### Task description
Only the lines from the one containing "Given: Click the snow cloud weather icon" to the end of the records belong in the copy. Reproduce them word for word and drop the pictures.

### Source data
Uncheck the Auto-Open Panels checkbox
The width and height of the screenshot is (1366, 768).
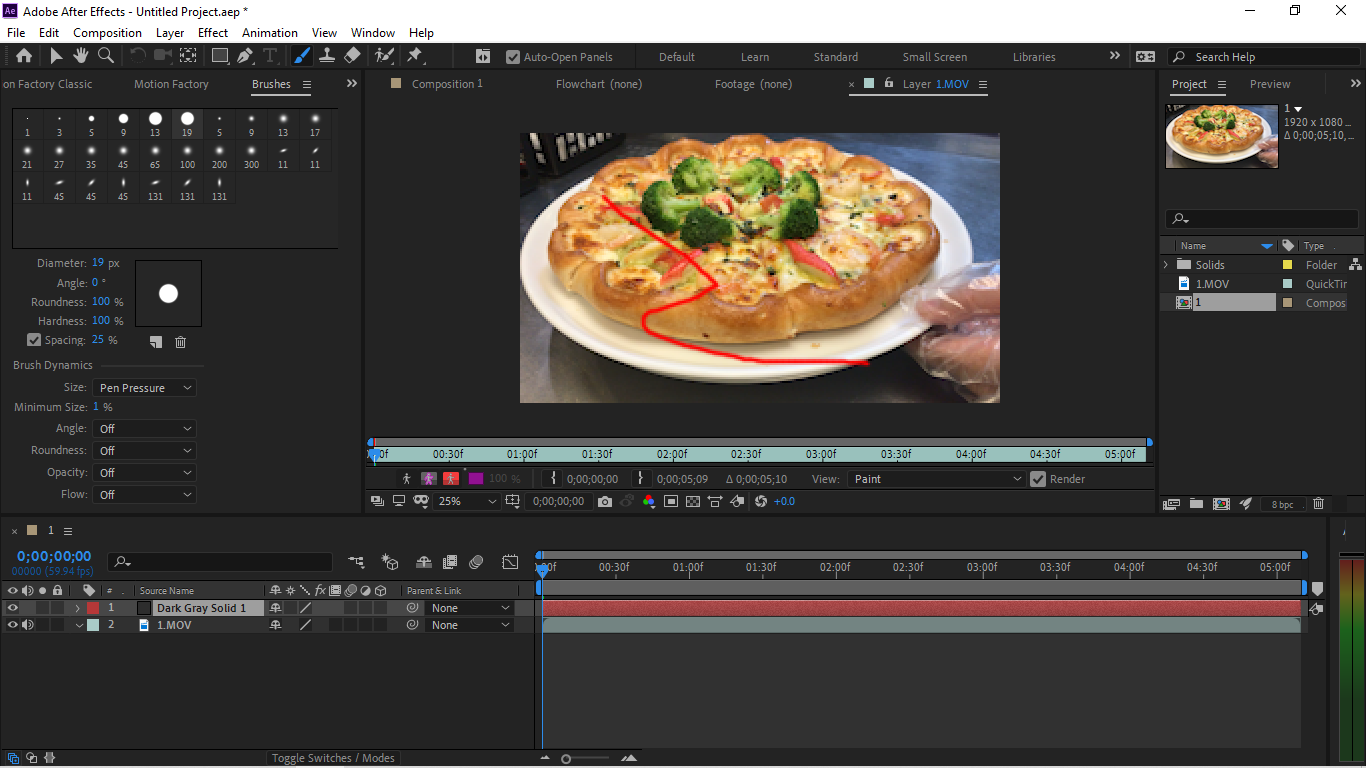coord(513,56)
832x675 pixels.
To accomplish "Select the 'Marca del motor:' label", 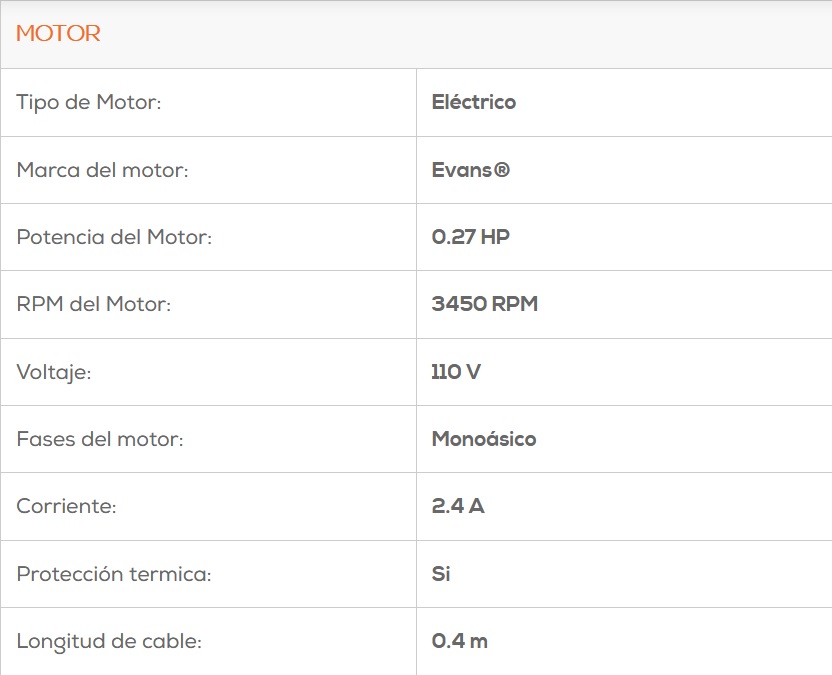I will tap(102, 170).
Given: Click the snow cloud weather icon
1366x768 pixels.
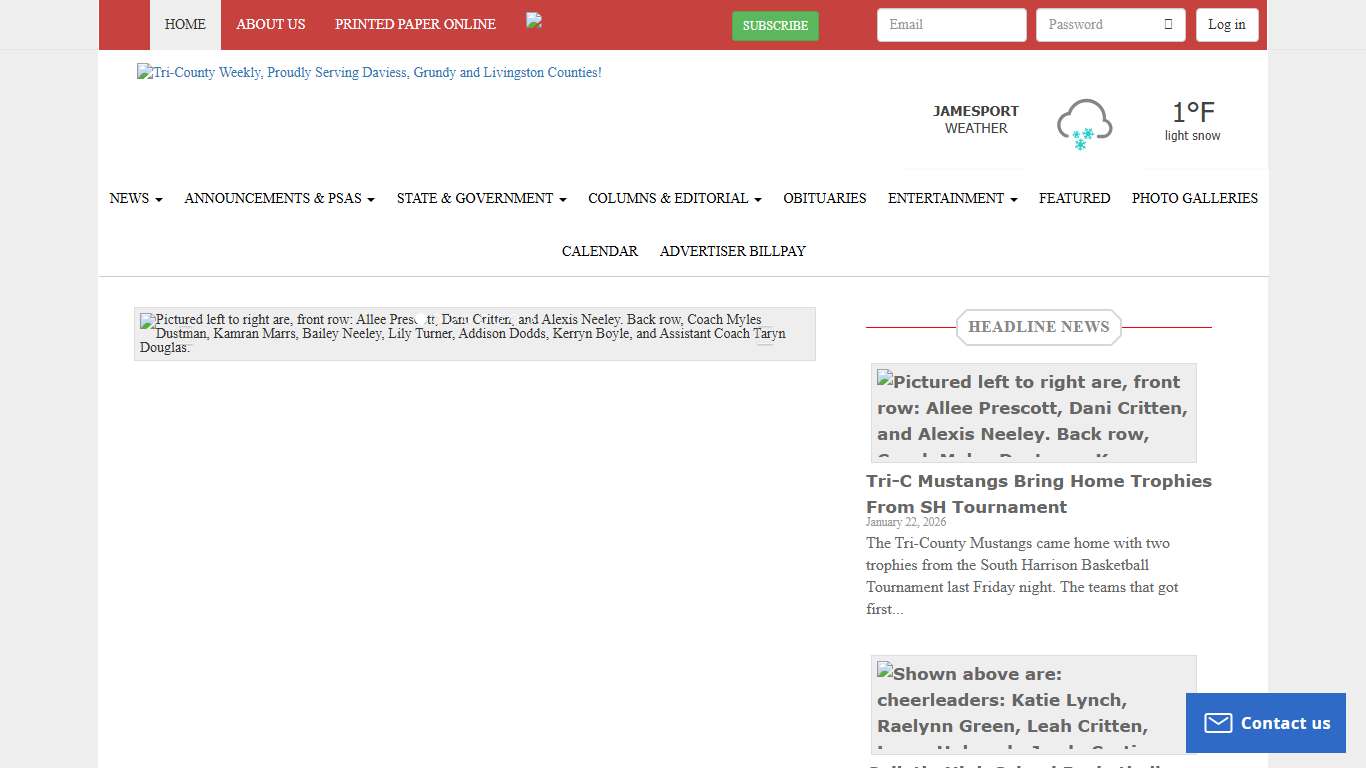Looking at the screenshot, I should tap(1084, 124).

### Exercise output
Given: Click the snow cloud weather icon
1366x768 pixels.
Looking at the screenshot, I should tap(1084, 124).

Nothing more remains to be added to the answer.